There are 200,000 or so Jews living in Germany these days. At the Jewish Museum in Berlin, the powers that be actually decided it was a good idea to get a few of them to sit in a glass display case, one at a time, and answer questions.
It’s part of an exhibit called “The Whole Truth: Everything You Wanted to Know about Jews.” But everybody calls it “The Jew in the Box.” A different Jew is put on display every day, from four to six P.M.
The supposed point? To “help educate postwar generations.” You see,“few Germans born after World War II know any Jews or much about them.” Museum official Tina Luedecke: “A lot of our visitors don’t know any Jews and have questions they want to ask….With this exhibition we offer an opportunity for those people to know more about Jews and Jewish life.”
Of course. How else, after all, could they possibly find out about the subject?
Süddeutsche Zeitung provided an example of the kind of “education” provided by one of the Jews who volunteered to sit in the box. “There are Jews,” he told museumgoers, “who live on welfare. There are Jews who do not go to the synagogue to pray, but who do tai chi and yoga.”
Huh?
The reviewer for Die Welt, while admitting that he is not a fan of “Jew in the Box,” explained that’s it an effort to address the “tension” that German gentiles feel in regard to Jews.
Yeah – so was the Warsaw Ghetto.
Fox News says “Jew in the Box” is “a big hit” with the Germans. No kidding. Let’s just hope this doesn’t give them any ideas. If I were a Jew in Germany right now, I’d be keeping an eye out for people coming after me with large sheets of plexiglass and a tube of glue.
(Then again, come to think of it, whoever happens to be sitting in that box at any given moment may well be the safest Jew in the country.
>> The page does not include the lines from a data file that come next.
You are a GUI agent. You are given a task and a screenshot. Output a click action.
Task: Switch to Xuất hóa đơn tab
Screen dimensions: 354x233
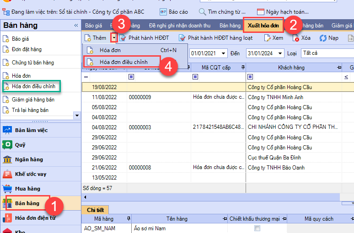[x=263, y=26]
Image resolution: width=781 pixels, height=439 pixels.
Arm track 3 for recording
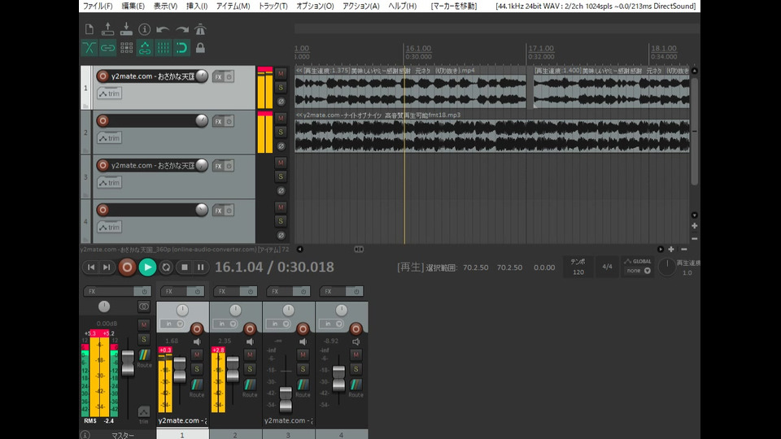coord(103,165)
Given the way things are going in Europe these days, homemade plexiglass-box kits may well turn out to be this year’s hot Hanukkah gift.)
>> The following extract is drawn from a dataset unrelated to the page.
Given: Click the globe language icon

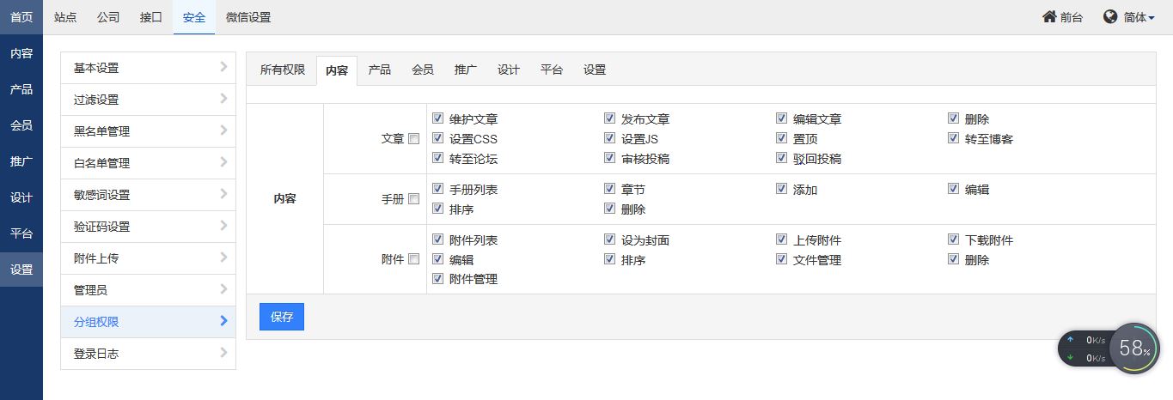Looking at the screenshot, I should (1110, 17).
Aside from “Jew in the Box,” what else is included in “The Whole Truth”? According to Der Spiegel, “documents, photos, wall texts, installations, including movies, TV shows, comics,” and more. One highlight: a game called “Jew or Not?” that’s right out of the Howard Stern Show. Museumgoers are presented with photos of Charlie Chaplin, Justin Bieber, Bob Dylan, Marilyn Monroe, and other celebrities, and invited to guess whether they’re Jewish or gentile.
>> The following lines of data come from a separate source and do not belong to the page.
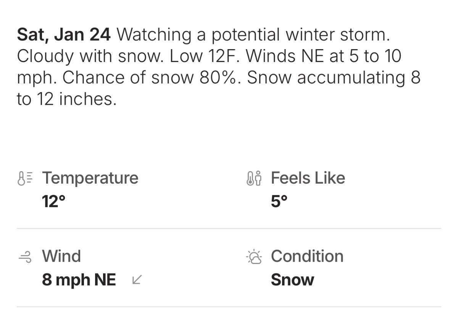Click the Wind label
The width and height of the screenshot is (458, 309).
tap(61, 256)
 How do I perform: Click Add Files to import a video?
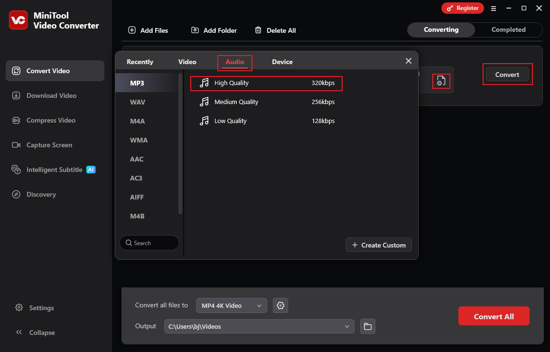tap(148, 30)
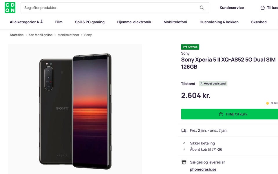Open Mobiltelefoner breadcrumb link
The width and height of the screenshot is (278, 174).
[x=68, y=35]

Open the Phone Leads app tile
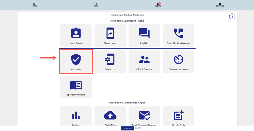point(110,35)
Is this how they trained the Gestapo?
At You Tube, you can watch an unbearably cutesy promotional trailer for “The Whole Truth.” Clearly, the goal here is to “educate” through whimsy. As the museum’s website puts it, the exhibit’s approach is “evenhanded and witty.” Program Director Cilly Kugelmann told one reporter: “An exhibition can sometimes be light and playful.” Yep, that’s German museums for you – always going for the light touch.
I was curious to hear what Tuvia Tenenbom, author of I Sleep in Hitler’s Room: An American Jew Visits Germany (currently a top German bestseller) would have to say about “Jew in the Box,” so I sent him a link to the Fox News story. His response was unambiguous: it’s “degrading, childish, stupid, sick,” the work of “people of no spine, no self-respect and no honor,” an “example of ‘apologetic’ Jews” who, “instead of attacking anti-Semitism head on…try to ‘understand’ it, by going the extra mile of ‘Let me show you a Jew.’”
Bingo.
If I Sleep in Hitler’s Room has been so successful in Germany, Tuvia suggested, it’s because it “takes an exact opposite direction; it tells the non-Jewish German straight in his/her face: You are an anti-Semite and there’s no way on earth you could justify it. And the German respects this direct talk.” Tuvia further pointed out that the Nazis “had this idea of putting Jews in a museum as exhibits; strange that these Jews make it a reality.”
Strange indeed. The folks at the Jewish Museum have provided yet another affirmation – as if we needed any – that, whatever the sickness is that’s afflicted so many Europeans for so many centuries when it comes to Jews, it’s still there.
In spades.
And it’s even infected some European Jews – at least those who gave the go-ahead to “Jew in the Box.”